- Entries on target coordinates -

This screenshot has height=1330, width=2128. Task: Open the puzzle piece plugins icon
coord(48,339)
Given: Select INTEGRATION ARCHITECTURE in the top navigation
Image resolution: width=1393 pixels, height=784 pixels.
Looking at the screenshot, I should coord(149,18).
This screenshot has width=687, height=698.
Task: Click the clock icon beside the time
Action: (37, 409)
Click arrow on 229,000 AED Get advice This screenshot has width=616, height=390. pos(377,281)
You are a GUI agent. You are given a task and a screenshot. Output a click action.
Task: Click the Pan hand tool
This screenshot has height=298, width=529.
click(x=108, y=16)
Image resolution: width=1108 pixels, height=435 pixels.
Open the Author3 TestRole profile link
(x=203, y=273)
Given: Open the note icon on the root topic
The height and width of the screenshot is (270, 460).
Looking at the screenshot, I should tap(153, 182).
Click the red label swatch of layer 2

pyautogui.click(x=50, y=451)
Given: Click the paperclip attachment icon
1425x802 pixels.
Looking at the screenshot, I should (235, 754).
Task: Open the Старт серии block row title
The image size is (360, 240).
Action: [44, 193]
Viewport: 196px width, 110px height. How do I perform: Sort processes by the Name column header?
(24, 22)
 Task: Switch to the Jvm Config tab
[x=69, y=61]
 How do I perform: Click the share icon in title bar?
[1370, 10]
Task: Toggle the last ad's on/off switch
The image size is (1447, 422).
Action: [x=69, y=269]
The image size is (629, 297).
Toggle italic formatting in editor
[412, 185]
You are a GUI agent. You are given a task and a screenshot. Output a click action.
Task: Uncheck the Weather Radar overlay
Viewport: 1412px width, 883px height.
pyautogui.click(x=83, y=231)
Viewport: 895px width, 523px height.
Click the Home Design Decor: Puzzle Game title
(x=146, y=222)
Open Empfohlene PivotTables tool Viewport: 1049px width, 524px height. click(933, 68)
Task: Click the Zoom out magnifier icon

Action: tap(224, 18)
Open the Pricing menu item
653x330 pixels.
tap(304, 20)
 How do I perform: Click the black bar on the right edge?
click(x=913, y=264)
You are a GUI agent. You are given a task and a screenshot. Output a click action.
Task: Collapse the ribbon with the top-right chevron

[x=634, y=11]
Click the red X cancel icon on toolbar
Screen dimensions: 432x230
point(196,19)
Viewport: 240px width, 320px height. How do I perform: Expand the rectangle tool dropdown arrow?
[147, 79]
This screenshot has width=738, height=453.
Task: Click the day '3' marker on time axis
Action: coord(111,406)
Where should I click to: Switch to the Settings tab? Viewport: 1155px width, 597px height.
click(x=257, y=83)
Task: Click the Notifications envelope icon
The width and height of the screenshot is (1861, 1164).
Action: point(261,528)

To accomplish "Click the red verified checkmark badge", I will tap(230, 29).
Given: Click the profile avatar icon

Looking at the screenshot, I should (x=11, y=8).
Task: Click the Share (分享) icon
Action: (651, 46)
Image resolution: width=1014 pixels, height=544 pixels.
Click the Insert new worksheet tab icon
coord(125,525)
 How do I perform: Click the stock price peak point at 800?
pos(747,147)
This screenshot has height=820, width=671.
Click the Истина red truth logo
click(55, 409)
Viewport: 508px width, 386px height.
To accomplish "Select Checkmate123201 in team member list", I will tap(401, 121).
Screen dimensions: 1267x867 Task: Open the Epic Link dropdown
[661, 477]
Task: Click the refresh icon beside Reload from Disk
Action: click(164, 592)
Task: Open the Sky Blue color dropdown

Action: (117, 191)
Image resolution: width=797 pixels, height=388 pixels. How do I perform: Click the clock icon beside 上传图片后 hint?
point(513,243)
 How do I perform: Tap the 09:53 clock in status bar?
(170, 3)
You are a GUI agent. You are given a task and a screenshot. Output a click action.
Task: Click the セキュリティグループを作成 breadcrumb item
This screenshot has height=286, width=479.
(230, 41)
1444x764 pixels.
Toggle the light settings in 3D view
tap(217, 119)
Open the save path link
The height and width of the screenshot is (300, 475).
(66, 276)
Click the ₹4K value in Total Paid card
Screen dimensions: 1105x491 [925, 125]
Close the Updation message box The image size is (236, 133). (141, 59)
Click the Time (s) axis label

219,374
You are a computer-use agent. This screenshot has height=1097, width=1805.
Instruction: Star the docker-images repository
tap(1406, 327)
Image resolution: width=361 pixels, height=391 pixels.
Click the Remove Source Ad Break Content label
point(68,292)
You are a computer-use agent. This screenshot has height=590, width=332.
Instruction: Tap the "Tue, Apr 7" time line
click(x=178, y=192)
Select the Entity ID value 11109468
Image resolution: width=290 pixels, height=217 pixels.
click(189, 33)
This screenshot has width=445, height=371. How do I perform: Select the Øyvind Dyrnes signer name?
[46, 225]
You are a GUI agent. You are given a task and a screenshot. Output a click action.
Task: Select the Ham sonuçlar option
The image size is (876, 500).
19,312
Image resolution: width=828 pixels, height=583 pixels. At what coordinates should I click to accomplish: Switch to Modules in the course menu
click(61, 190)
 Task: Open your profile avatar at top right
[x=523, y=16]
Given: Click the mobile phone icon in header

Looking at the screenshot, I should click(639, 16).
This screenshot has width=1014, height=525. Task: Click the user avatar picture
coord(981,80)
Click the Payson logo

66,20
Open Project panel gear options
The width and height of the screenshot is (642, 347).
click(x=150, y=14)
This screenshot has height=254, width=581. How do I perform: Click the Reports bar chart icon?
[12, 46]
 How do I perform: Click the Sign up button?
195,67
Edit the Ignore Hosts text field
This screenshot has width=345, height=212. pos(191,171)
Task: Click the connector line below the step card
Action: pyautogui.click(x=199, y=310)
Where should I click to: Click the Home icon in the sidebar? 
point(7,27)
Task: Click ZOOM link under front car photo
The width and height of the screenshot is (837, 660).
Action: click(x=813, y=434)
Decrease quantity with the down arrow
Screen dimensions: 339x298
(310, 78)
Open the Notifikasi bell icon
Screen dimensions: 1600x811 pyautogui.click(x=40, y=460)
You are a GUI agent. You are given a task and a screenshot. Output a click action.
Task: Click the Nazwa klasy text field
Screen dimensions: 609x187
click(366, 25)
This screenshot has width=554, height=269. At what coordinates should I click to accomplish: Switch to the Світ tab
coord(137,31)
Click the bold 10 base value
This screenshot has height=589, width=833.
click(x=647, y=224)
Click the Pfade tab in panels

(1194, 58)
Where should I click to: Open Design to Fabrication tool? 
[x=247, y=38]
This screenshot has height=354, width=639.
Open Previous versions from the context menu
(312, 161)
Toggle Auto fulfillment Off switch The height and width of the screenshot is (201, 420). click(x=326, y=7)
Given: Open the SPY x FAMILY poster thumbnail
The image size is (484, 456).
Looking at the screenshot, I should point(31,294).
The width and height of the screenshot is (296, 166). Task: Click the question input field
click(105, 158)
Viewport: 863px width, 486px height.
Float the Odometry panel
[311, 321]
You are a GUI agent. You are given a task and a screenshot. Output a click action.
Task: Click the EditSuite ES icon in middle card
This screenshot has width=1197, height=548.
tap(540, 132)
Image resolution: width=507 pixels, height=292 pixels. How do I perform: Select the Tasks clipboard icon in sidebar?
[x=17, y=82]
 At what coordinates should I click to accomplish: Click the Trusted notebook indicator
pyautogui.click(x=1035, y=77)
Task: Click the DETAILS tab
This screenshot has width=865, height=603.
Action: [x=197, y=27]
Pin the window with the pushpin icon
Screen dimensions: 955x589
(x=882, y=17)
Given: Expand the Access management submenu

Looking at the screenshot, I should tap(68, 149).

- What to produce -
Format the items above as a JSON list of strings, one string per line and no blank lines. Begin at the first line of the items and stop after the line that has "coord(48,339)".

- Answer -
[
  "This screenshot has height=1330, width=2128. Task: Open the puzzle piece plugins icon",
  "coord(48,339)"
]